Run it several times, and you will see cases where the main thread
will measure a process clock difference before and after the nanosleep
which is smaller than the cpu-burner thread's individual thread clock
difference. This doesn't make any sense since the cpu-burner thread
is part of the top-level process's thread group.
I've reproduced this on both x86-64 and sparc64 (using both 32-bit and
64-bit binaries).
For example:
[davem@boricha build-x86_64-linux]$ ./test
process: before(0.001221967) after(0.498624371) diff(497402404)

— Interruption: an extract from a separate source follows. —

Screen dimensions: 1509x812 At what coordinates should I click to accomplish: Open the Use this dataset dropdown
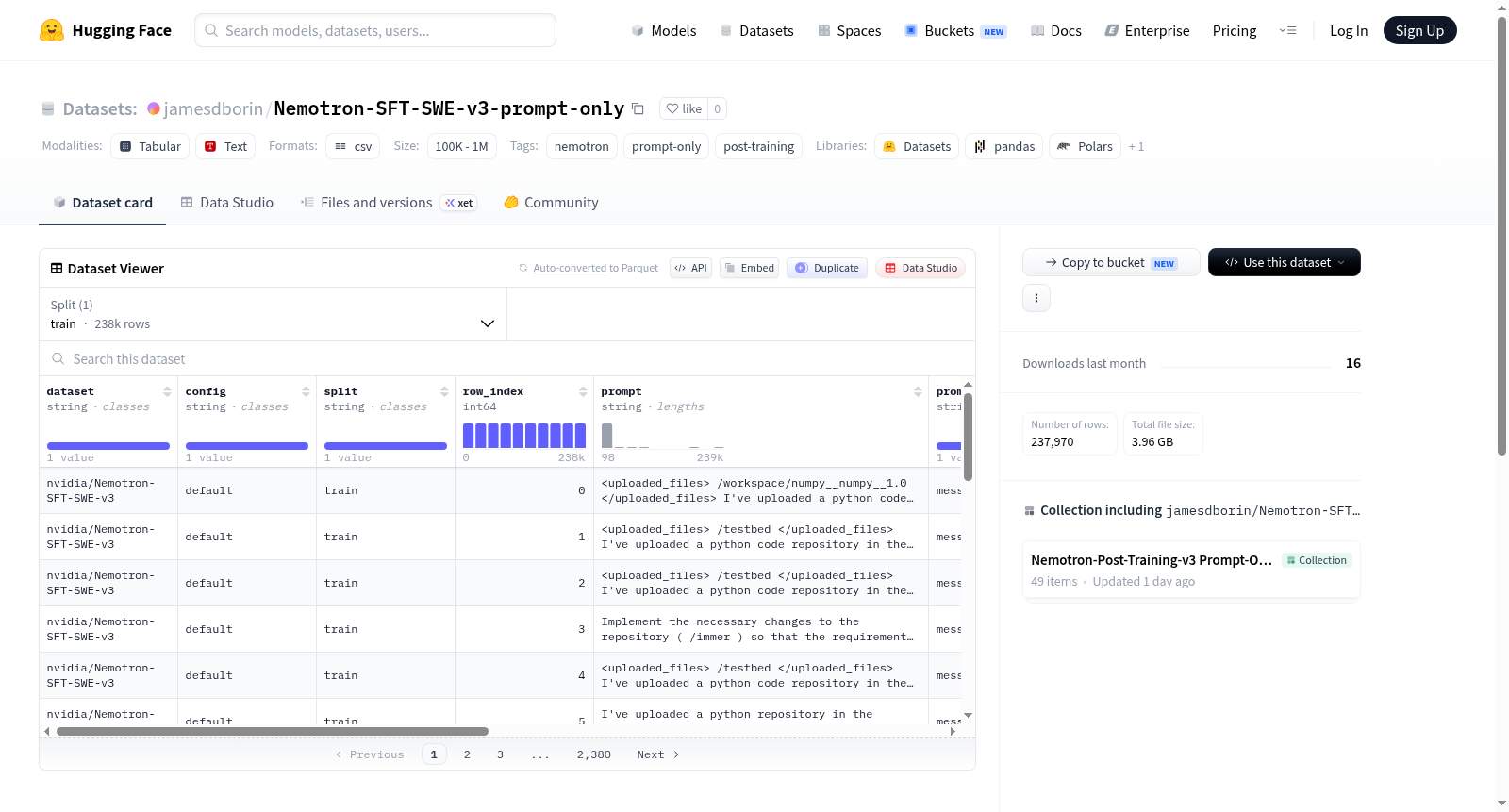[1284, 262]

thread: before(0.000081692) after(0.498316431) diff(498234739)
self: before(0.001223521) after(0.001240219) diff(16698)
[davem@boricha build-x86_64-linux]$
The diff of 'process' should always be >= the diff of 'thread'.

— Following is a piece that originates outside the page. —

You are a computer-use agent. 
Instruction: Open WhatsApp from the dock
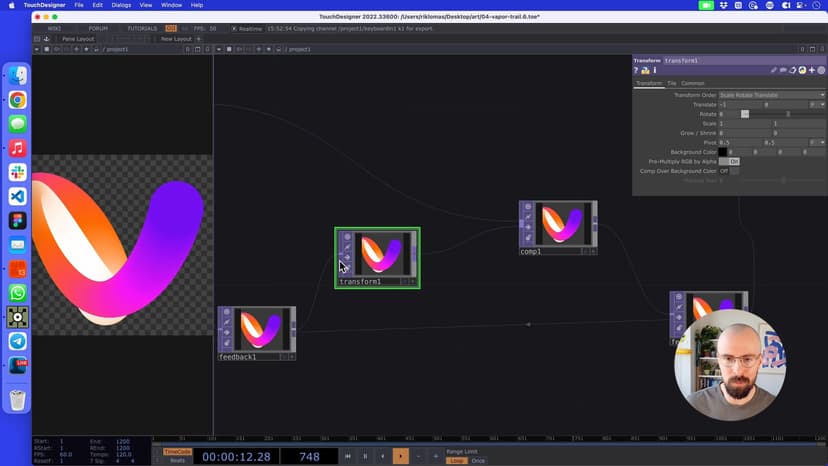coord(17,293)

I make sure to wrap the 'thread' clock measurements the most tightly
around the nanosleep() call, and that the 'process' clock measurements
are the outer-most ones.
---
#include <unistd.h>
#include <stdio.h>
#include <stdlib.h>
#include <time.h>
#include <fcntl.h>
#include <string.h>
#include <errno.h>
#include <pthread.h>
static pthread_barrier_t barrier;
static void *chew_cpu(void *arg)
{
pthread_barrier_wait(&barrier);
while (1)
__asm__ __volatile__("" : : : "memory");
return NULL;
}
int main(void)
{
clockid_t process_clock, my_thread_clock, th_clock;
struct timespec process_before, process_after;
struct timespec me_before, me_after;
struct timespec th_before, th_after;
struct timespec sleeptime;
unsigned long diff;
pthread_t th;
int err;
err = clock_getcpuclockid(0, &process_clock);
if (err)
return 1;
err = pthread_getcpuclockid(pthread_self(), &my_thread_clock);
if (err)
return 1;
pthread_barrier_init(&barrier, NULL, 2);
err = pthread_create(&th, NULL, chew_cpu, NULL);
if (err)
return 1;
err = pthread_getcpuclockid(th, &th_clock);
if (err)
return 1;
pthread_barrier_wait(&barrier);
err = clock_gettime(process_clock, &process_before);
if (err)
return 1;
err = clock_gettime(my_thread_clock, &me_before);
if (err)
return 1;
err = clock_gettime(th_clock, &th_before);
if (err)
return 1;
sleeptime.tv_sec = 0;
sleeptime.tv_nsec = 500000000;
nanosleep(&sleeptime, NULL);
err = clock_gettime(th_clock, &th_after);
if (err)
return 1;
err = clock_gettime(my_thread_clock, &me_after);
if (err)
return 1;
err = clock_gettime(process_clock, &process_after);
if (err)
return 1;
diff = process_after.tv_nsec - process_before.tv_nsec;
printf("process: before(%lu.%.9lu) after(%lu.%.9lu) diff(%lu)\n",
process_before.tv_sec, process_before.tv_nsec,
process_after.tv_sec, process_after.tv_nsec, diff);
diff = th_after.tv_nsec - th_before.tv_nsec;
printf("thread: before(%lu.%.9lu) after(%lu.%.9lu) diff(%lu)\n",
th_before.tv_sec, th_before.tv_nsec,
th_after.tv_sec, th_after.tv_nsec, diff);
diff = me_after.tv_nsec - me_before.tv_nsec;
printf("self: before(%lu.%.9lu) after(%lu.%.9lu) diff(%lu)\n",
me_before.tv_sec, me_before.tv_nsec,
me_after.tv_sec, me_after.tv_nsec, diff);
return 0;
}
This is due to us using p->se.sum_exec_runtime in
thread_group_cputime() where we iterate the thread group and sum all
data. This does not take time since the last schedule operation (tick
or otherwise) into account. We can cure this by using
task_sched_runtime() at the cost of having to take locks.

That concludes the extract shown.